Her unpredictability, her randomness,
Her labyrinth-like emotions and Her passion and her cool familiarity –

And put them into a delineated brace.
Tear down the edifices of them you’ve erected
In the recesses of your mind.

Take away their humanity.
Define them.

And poof! No more.
You cannot be too deeply in love
With an Object.


Surrender
To the liquid nitrogen anger that
Smolders in your veins;
Let it wash away these cobwebs of complexity
And stale poems that breed quietly
In your mind,
When you’re not looking.

Youth

Youth is
An overflowing heart and
A trembling-with-ache brain.

Maturity is calmly wistful.

Maturity is a burden
Squeezing down my rebellious throat,
Gagging me.
The cross that grants me stability
And structure;

Youth is a poem that reveals too much,
A song that feels too much,

Half-smiles that say too much.

Him

Your synapses are
Lined with memories
Of his eyes, his nose, his smell;
The ghosts of his fingertips on your waist
Crawl around like spiders when I touch you.
His name is engraved in ornate lettering
Onto some corner of your brain.

I can taste him on the tip of your tongue, and
I can hear him murmuring like a salty stream
Underneath the sound of your choked sobbing.
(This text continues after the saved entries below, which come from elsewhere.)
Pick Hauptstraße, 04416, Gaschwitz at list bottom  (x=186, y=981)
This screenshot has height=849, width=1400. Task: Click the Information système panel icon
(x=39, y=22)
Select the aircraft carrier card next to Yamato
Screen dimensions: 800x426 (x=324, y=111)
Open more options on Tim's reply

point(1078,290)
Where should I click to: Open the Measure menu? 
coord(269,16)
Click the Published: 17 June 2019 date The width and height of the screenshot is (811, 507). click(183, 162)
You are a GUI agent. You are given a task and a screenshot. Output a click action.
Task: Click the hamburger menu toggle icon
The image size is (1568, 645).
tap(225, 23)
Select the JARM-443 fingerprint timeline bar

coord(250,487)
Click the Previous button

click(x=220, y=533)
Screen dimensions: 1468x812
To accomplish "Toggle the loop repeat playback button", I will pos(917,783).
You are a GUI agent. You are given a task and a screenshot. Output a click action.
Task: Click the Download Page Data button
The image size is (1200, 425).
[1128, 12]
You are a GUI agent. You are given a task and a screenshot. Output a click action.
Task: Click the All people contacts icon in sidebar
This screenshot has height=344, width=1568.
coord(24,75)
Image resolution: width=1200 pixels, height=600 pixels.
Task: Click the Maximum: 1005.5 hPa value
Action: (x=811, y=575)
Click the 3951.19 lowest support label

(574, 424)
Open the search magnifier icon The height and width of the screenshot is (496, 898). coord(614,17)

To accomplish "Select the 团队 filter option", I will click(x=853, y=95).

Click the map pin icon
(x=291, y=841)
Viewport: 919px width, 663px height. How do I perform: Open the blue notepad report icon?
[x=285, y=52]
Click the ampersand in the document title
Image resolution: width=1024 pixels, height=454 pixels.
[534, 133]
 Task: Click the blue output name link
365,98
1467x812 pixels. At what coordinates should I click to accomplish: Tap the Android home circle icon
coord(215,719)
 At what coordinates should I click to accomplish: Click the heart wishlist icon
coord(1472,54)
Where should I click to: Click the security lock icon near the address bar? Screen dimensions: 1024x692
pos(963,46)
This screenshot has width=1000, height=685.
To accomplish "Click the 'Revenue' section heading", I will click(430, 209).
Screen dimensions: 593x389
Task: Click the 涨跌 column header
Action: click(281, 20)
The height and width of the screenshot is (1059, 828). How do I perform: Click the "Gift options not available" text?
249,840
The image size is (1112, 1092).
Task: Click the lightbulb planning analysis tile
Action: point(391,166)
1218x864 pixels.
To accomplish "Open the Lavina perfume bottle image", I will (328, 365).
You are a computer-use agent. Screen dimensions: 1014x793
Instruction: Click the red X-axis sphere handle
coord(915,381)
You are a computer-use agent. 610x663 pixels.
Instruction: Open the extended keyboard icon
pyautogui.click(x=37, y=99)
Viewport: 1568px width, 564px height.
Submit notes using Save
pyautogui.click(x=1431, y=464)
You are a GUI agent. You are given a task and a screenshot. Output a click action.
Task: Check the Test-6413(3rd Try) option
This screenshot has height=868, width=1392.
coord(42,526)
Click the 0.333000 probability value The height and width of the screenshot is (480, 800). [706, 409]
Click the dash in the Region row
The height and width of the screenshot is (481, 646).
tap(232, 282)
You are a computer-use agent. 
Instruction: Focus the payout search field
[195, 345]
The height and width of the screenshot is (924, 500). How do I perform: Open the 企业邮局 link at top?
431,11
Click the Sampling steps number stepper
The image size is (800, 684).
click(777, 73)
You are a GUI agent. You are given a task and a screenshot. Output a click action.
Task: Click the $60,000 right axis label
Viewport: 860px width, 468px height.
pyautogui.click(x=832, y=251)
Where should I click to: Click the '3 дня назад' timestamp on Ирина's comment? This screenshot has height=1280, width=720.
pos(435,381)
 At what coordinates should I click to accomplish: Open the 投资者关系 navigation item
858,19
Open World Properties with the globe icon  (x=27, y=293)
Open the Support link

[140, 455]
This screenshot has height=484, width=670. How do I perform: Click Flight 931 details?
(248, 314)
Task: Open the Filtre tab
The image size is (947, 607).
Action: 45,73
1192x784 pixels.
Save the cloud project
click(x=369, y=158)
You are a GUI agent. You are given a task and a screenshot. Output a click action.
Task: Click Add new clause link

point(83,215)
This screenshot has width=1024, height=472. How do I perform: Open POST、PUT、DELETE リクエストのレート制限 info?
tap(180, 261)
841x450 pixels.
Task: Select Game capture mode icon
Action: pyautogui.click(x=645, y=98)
Perhaps one day you shall invite me in
To your skull again, and perhaps
I shall acquiesce;

But I shall find draped on the sofa
And the lampshade and the coatrack,
Shadows of him
and him and Him.

Rain

These morning raindrops round
The outer skin of my mood;
Send the occasional fractalling thrill
Of cold pleasure shivering down
To my core.

The rain is impersonal,
And yet so familiar. It tugs playfully
At yarns of memories
Of infinite June afternoons in my mother's verandah, and it smells 
Of the summer that is to come. It
Washes away terrestrial concerns
Of my pre-caffeine mind, and
Whispers softly in the echoes of
The drumming on my sill...
Whispers what? Who knows?

It's enough that it whispers.

Tuesday, 1 April 2014

Cold

The days take on the hue of infinity, and yet
We are all hurtling at 67,000 miles an hour towards
A rusted bed and a rusted bedpan.

The incorrigible sticky loneliness makes me cry, sometimes,
With mirth;
Life is hilarious in its cruelties, and I'm

Unsure if the cavernous stretching
Of the days makes me want to explode with
Infinite happiness, or infinite gloom.

...

She
Is in cold love with everything, and I
Am in love with her coldness.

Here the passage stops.